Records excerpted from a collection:
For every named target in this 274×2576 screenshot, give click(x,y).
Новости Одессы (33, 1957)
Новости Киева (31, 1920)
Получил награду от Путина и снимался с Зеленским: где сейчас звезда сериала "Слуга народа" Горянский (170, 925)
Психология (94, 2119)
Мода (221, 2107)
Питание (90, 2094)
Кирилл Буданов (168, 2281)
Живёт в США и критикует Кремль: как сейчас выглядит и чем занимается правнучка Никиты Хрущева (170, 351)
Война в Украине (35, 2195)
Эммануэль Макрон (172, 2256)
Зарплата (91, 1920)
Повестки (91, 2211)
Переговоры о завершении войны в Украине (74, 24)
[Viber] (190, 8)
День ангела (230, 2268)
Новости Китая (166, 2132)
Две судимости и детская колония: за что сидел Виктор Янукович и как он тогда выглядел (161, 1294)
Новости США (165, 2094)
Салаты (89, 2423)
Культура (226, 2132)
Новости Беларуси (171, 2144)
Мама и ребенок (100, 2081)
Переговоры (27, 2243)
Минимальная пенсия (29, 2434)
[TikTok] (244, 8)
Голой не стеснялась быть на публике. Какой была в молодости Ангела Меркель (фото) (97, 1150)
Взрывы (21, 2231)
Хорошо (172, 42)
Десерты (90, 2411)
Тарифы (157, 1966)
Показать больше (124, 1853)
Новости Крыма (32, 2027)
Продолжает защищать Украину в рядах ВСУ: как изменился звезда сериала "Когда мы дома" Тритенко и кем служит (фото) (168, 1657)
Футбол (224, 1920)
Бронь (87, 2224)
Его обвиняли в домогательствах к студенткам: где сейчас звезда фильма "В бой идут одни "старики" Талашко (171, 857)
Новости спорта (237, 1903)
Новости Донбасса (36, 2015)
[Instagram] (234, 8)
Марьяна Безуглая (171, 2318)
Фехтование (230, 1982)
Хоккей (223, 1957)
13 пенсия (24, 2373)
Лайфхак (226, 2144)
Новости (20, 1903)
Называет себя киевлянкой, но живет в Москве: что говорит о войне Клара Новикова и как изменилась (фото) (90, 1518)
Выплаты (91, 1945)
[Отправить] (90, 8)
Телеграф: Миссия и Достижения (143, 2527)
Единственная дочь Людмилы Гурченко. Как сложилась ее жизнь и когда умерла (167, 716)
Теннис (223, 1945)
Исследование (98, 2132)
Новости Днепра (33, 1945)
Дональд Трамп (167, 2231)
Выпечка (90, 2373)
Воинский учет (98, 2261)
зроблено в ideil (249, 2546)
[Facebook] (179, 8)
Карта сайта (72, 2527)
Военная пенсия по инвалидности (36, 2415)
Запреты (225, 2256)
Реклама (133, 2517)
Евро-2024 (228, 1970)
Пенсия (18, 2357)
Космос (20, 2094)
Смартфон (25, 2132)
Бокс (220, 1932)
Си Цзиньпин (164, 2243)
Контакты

▸ **Your objective**:
Taking the entries above, restate exactly those lines that fall between the line with "Получил награду от" and the line with "Евро-2024 (228, 1970)", keeping both of those lines too.

▸ **Task solution**:
Получил награду от Путина и снимался с Зеленским: где сейчас звезда сериала "Слуга народа" Горянский (170, 925)
Психология (94, 2119)
Мода (221, 2107)
Питание (90, 2094)
Кирилл Буданов (168, 2281)
Живёт в США и критикует Кремль: как сейчас выглядит и чем занимается правнучка Никиты Хрущева (170, 351)
Война в Украине (35, 2195)
Эммануэль Макрон (172, 2256)
Зарплата (91, 1920)
Повестки (91, 2211)
Переговоры о завершении войны в Украине (74, 24)
[Viber] (190, 8)
День ангела (230, 2268)
Новости Китая (166, 2132)
Две судимости и детская колония: за что сидел Виктор Янукович и как он тогда выглядел (161, 1294)
Новости США (165, 2094)
Салаты (89, 2423)
Культура (226, 2132)
Новости Беларуси (171, 2144)
Мама и ребенок (100, 2081)
Переговоры (27, 2243)
Минимальная пенсия (29, 2434)
[TikTok] (244, 8)
Голой не стеснялась быть на публике. Какой была в молодости Ангела Меркель (фото) (97, 1150)
Взрывы (21, 2231)
Хорошо (172, 42)
Десерты (90, 2411)
Тарифы (157, 1966)
Показать больше (124, 1853)
Новости Крыма (32, 2027)
Продолжает защищать Украину в рядах ВСУ: как изменился звезда сериала "Когда мы дома" Тритенко и кем служит (фото) (168, 1657)
Футбол (224, 1920)
Бронь (87, 2224)
Его обвиняли в домогательствах к студенткам: где сейчас звезда фильма "В бой идут одни "старики" Талашко (171, 857)
Новости спорта (237, 1903)
Новости Донбасса (36, 2015)
[Instagram] (234, 8)
Марьяна Безуглая (171, 2318)
Фехтование (230, 1982)
Хоккей (223, 1957)
13 пенсия (24, 2373)
Лайфхак (226, 2144)
Новости (20, 1903)
Называет себя киевлянкой, но живет в Москве: что говорит о войне Клара Новикова и как изменилась (фото) (90, 1518)
Выплаты (91, 1945)
[Отправить] (90, 8)
Телеграф: Миссия и Достижения (143, 2527)
Единственная дочь Людмилы Гурченко. Как сложилась ее жизнь и когда умерла (167, 716)
Теннис (223, 1945)
Исследование (98, 2132)
Новости Днепра (33, 1945)
Дональд Трамп (167, 2231)
Выпечка (90, 2373)
Воинский учет (98, 2261)
зроблено в ideil (249, 2546)
[Facebook] (179, 8)
Карта сайта (72, 2527)
Военная пенсия по инвалидности (36, 2415)
Запреты (225, 2256)
Реклама (133, 2517)
Евро-2024 (228, 1970)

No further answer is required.